本发明的目的是这样实现的:一种仿生式促软骨化3D打印组织工程气管的制备方法,其特征在于,包括以下步骤:
步骤(1)、3D打印聚己内酯PCL气管支架;
将PCL材料加入3D打印机的料筒内,3D打印PCL支架;
步骤(2)、剑突软骨脱细胞基质DCM的获取;
取兔剑突软骨,剔除表面的肌肉、粘膜这些多余组织后,剪碎,在真空条件下,通过去污剂联合酶法,得到脱细胞剑突软骨;蒸馏水清洗,滤纸吸去表面水分后加入研钵内,液氮研磨成粉状,得到粉末状剑突软骨脱细胞基质;随后置入胃蛋白酶溶液中消化,最终可得到凝胶样DCM;
步骤(3)、复合支架的制备;
先制备甲基丙烯酰化透明质酸HAMA溶液,随后再将步骤(1)打印的PCL支架浸泡至甲基丙烯酰化透明质酸HAMA溶液中,37℃浸泡15分钟,在蓝光下充分交联5分钟,使HAMA均匀包裹PCL支架,得到HAMA/PCL复合支架;
步骤(4)、骨髓间充质干细胞BMSCs的培养与鉴定;
通过全骨髓贴壁培养法,培养BMSCs;通过三系诱导分化和流式分析,鉴定BMSCs;
步骤(5)、生物墨水的制备;
将步骤(2)获取的剑突软骨脱细胞基质加入HAMA溶液中,搅拌混匀;将提取的BMSCs和Kartogenin(KGN)加入DCM-HAMA复合溶液中,转移至光固化3D打印机料筒内,作为生物墨水用于后续打印;
步骤(6)、通过光固化三维生物打印技术构建C形软骨环仿生结构;
在步骤(3)得到的HAMA/PCL复合支架表面将步骤(5)得到的生物墨水通过光固化三维生物打印,打印出仿生结构的C形软骨环。

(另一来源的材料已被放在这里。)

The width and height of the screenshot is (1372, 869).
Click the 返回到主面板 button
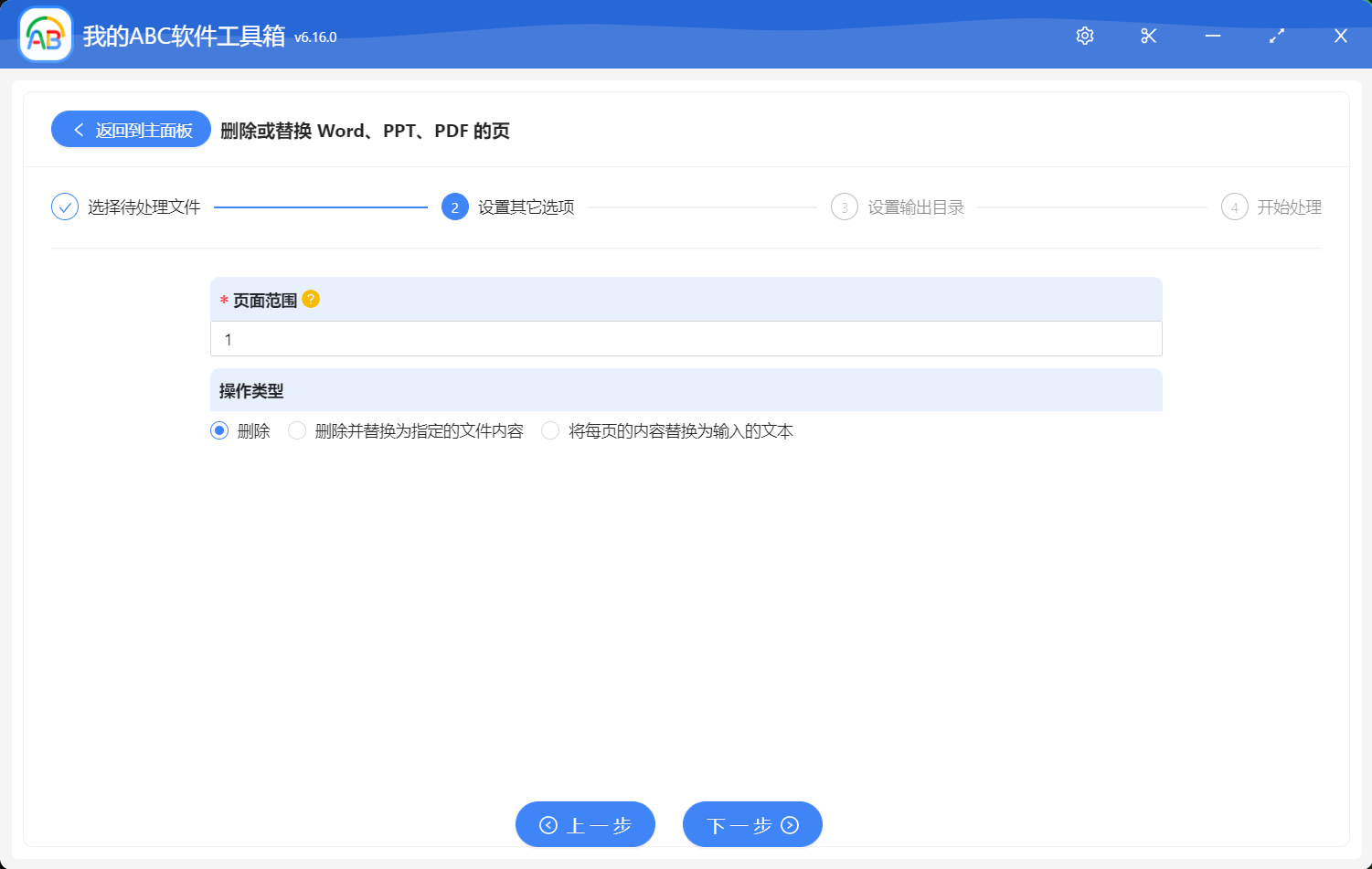[x=130, y=129]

步骤(2)中,通过真空去污剂联合酶法获取脱细胞基质,具体用的是1% SD+1%Triton X-100,37℃,100r,震荡24小时;2 ku DNAse,37℃,100r,震荡36小时。为达到脱细胞效果,也可以选择其他浓度、其他时间、其他去污剂,甚至其他脱细胞方法。
步骤(3)中,甲基丙烯酰化透明质酸也可以选择联合甲基丙烯酰化壳聚糖,甲基丙烯酰化硫酸软骨素等利于软骨修复和再生的光固化水凝胶。
步骤(5)中,诱导软骨分化的小分子药物Kartogenin也可以选择其他生长因子,如TGF-β1。
步骤(6)中,所述构建C形软骨环仿生结构的方法为:
将步骤(3)制备的HAMA/PCL复合支架置于光固化三维生物打印机的旋转轴上,料筒内加入DCM-HAMA负载BMSCs和诱导软骨分化的小分子药物Kartogenin的生物墨水,设定打印参数,喷头挤出DCM-HAMA/BMSCs/KGN的同时进行光固化,在复合支架上打印出C形软骨环结构,软骨环间隙设定为5mm。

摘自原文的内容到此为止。